Objective » Write the next part of the House debate speech on the Offshore Electricity Infrastructure Bill 2021, starting right after its final sentence.

Document segment »
------------------------
House debates

Thursday, 28 October 2021

Bills

Offshore Electricity Infrastructure Bill 2021, Offshore Electricity Infrastructure (Regulatory Levies) Bill 2021, Offshore Electricity Infrastructure (Consequential Amendments) Bill 2021; Second Reading

11:39 am

Photo of Anthony AlbaneseAnthony Albanese (Grayndler, Australian Labor Party, Leader of the Opposition) Share this | Hansard source

If the member for Gippsland gives a character assessment of the Deputy Prime Minister again, we might even hang around to listen to the member for Gippsland on this issue! The answer is blowing in the wind, but it's also in the sky, in the form of the sun. Today we were at a community solar farm run by a cooperative here, just off Majura Road. That is powering 260 homes here in the ACT. This legislation is a recognition by the government—perhaps belatedly, in the pre-election period—that maybe there is something in this renewable energy stuff after all. The Prime Minister, of course, said that renewable energy targets were nuts. He also said that the use of electric vehicles would end the weekend, and he also said that batteries, which of course can store renewable energy, are as useful as the Big Banana or the Big Prawn. He was vociferous in his opposition to net zero by 2050, and he continued to run scare campaigns.

It's interesting that, in spite of the fact that some of the rhetorical position has changed on net zero by 2050—to which wind energy, including offshore wind, can make a major contribution—the Prime Minister continues to try to run a scare campaign at the same time. The big problem for the government in electorates like Mackellar, North Sydney, Higgins, Goldstein and Kooyong is that he undermines the pretence of caring about renewable energy and a transition to a clean energy future by the absurd scare campaign which, at the same time, he's trying to run. So he's trying to do both, and that will not be effective, because they're onto him.

We think that this bill, the Offshore Electricity Infrastructure Bill 2021, is a good idea. We'll be voting for it. We called for it a long time ago. This nation has abundant wind resources, and we should be delivering a framework for their exploitation at the earliest opportunity. We have the opportunity to be a renewable energy superpower for the world, as Saudi Arabia is for fossil fuels. We see that with wind projects like Big Kennedy and Little Kennedy in the electorate of the member for Kennedy. I travelled there with Bob Katter, looking at those jobs, which are driving growth in regional towns like Hughenden. When you go into a town like Hughenden and you go to the pub there, as I have done with Bob Katter, you see people who've grown up and lived in that community, some for generations, and who, with projects like Big Kennedy and Little Kennedy—which is particularly appropriate, as the wind comes down the cape and off the gulf—are positioned in such a way as to really maximise the economic benefit.

Or you go to Kidston, a project in which an old, abandoned mine is being used for hydro storage. If you look at the major solar projects that we looked at in North Queensland, you know that there is enormous opportunity with renewables to create jobs, to lower energy prices and, therefore, to make us more competitive. But not for those opposite. The latest example of the childish nonsense they carry on with occurred yesterday, when we saw the Prime Minister putting a mobile phone up here, as if there are people in this parliament who oppose mobile phones. It's a bizarre position that he finds himself in.

I'll give him the big tip as he goes to Glasgow, the town which gave the world Billy Connolly. They do have a sense of humour, but they won't laugh in a positive way—they will laugh in an uncomfortable way—if he starts to do some of the nonsensical, rhetorical positioning that we saw in the announcement, or nonannouncement, on Tuesday, which included no new policies and 94 mentions of plans without actually producing a plan. This is the last opportunity today for him to produce the modelling, which he says has been done. We don't see what that modelling is. How does offshore wind fit into the model that the government has, for example?
------------------------
Given data »

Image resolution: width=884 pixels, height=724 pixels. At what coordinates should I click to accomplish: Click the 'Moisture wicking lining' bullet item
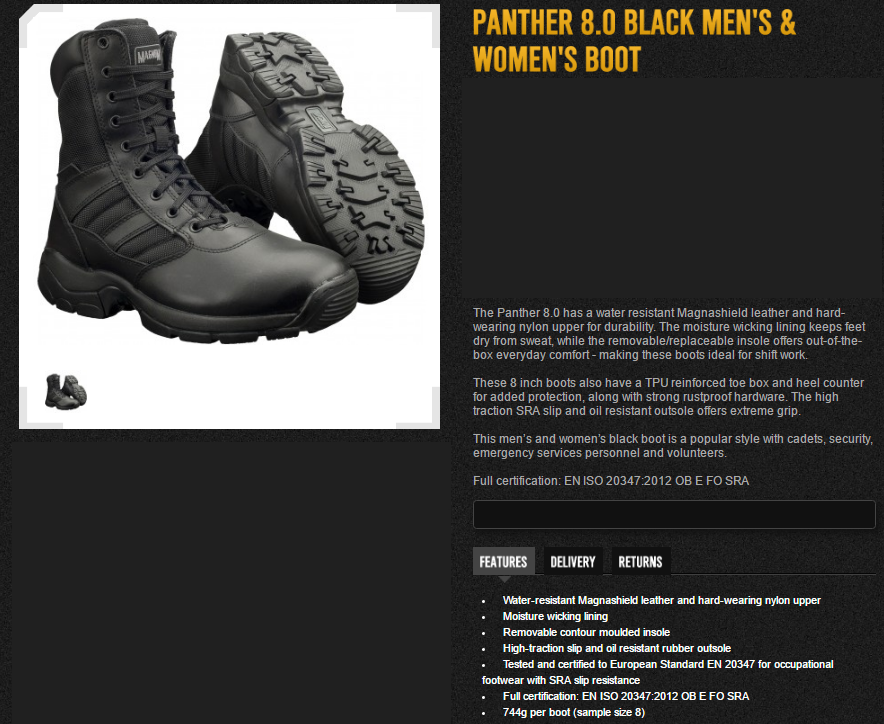point(555,616)
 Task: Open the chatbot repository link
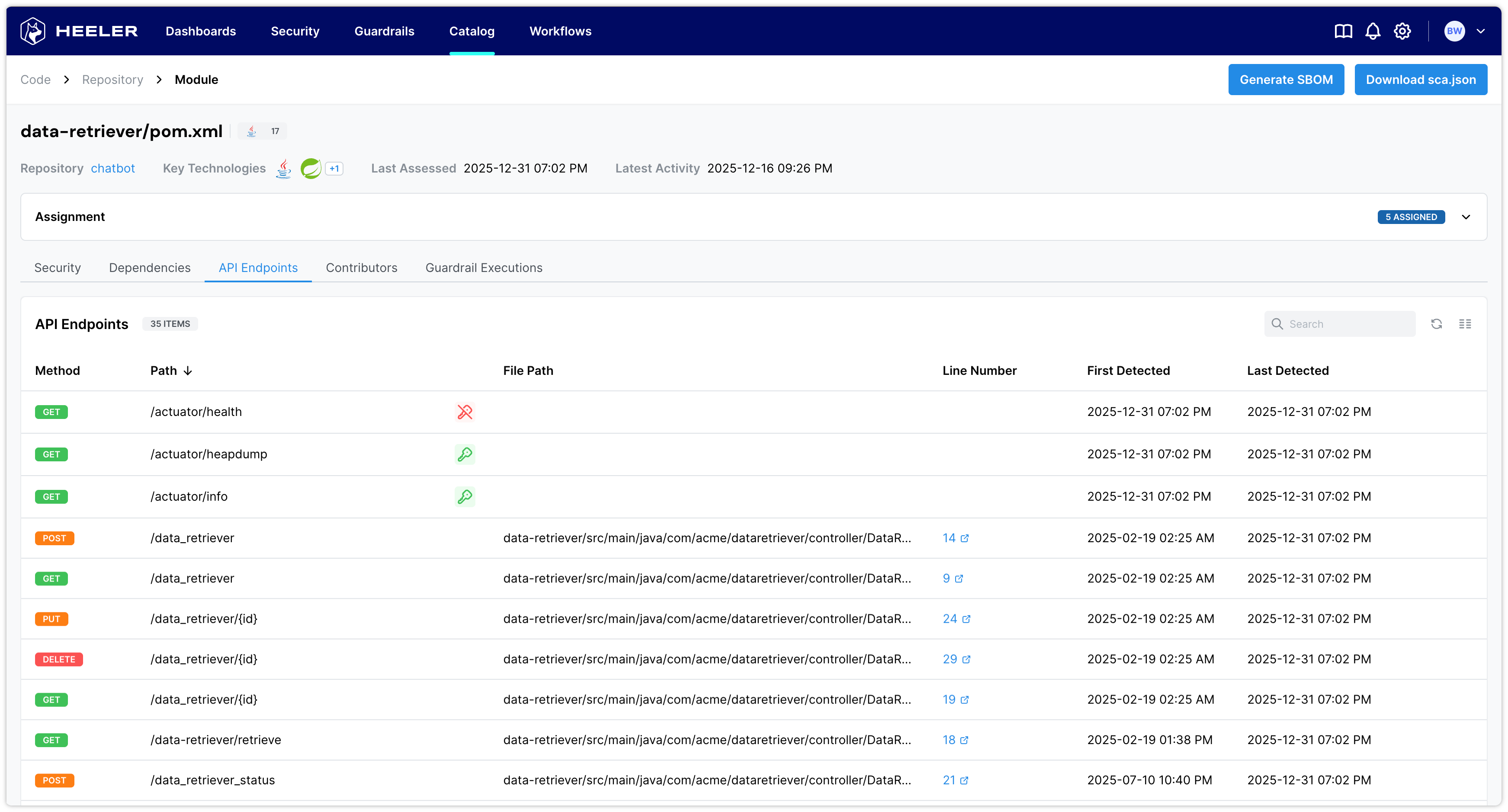112,169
------------------------
Response »
All we got on Tuesday were two new initiatives. One was the promotion of the minister for resources into the cabinet and an increase in his salary—the minister for resources who has been out there saying that renewables don't work when the wind isn't blowing and the sun isn't shining, who apparently hasn't heard of batteries and who, as I've said, must get a real shock when he turns on the tap and water flows out, even though it's not raining outside. This must be seen as another miracle for those opposite. That's one of the two initiatives that we've seen.

The second initiative, of course, is that the Productivity Commission is going to have a review every five years. They'll produce a document saying how it's all going. That does show that they've got a sense of humour, because the Deputy Prime Minister, who trumpets this as one of the big breakthroughs that were got by the National Party, has said that he uses Productivity Commission reports 'when I run out of toilet paper'. That is the respect that he's given to the Productivity Commission. Now he says: 'Guess what people in regional Australia? I won't show you the modelling. I won't show you any of the detail. I won't attend the press conference with the Prime Minister, but I've got you a Productivity Commission report.' It's quite extraordinary.

The truth is, though, that, if we harness renewable energy, we need to do it in an appropriate way. I don't support wind farms off every coast. There's obviously a whole range of projects that would be entirely inappropriate. But, with this government, who knows? The PEP 11 project—the idea that you'd have oil drilling off the coasts of the electorate of the member for Kingsford Smith; Maroubra Beach; Terrigal; the beautiful Avoca Beach, on the Central Coast; Merewether, in Newcastle; Manly; Freshwater and Dee Why is anathema. Similarly, even though offshore wind wouldn't produce the same level of damage to the pristine environment that something like oil drilling might, it wouldn't be appropriate to have offshore wind in those sites either. But who knows with this government? Who knows where this could go?

When you are so obsessed with being defined by what you're against, it's difficult to advance in a way in which you actually promote support for what you're for.

That's why, after nine years, this legislation—just like everything else this government does—is too late. They have denied this nation first-mover advantage over that nine years of inaction. So we do need to catch up. Around the world, more than 35 gigawatts of offshore wind capacity are in operation, with expected increases to 80 gigawatts by 2030 and 2,000 gigawatts by 2050. Australia's entire national energy market now, in comparison, is about 55 gigawatts. There are more than a dozen offshore wind proposals in Australia and appropriate sites that could power substantial parts of our country—and create jobs; that is important.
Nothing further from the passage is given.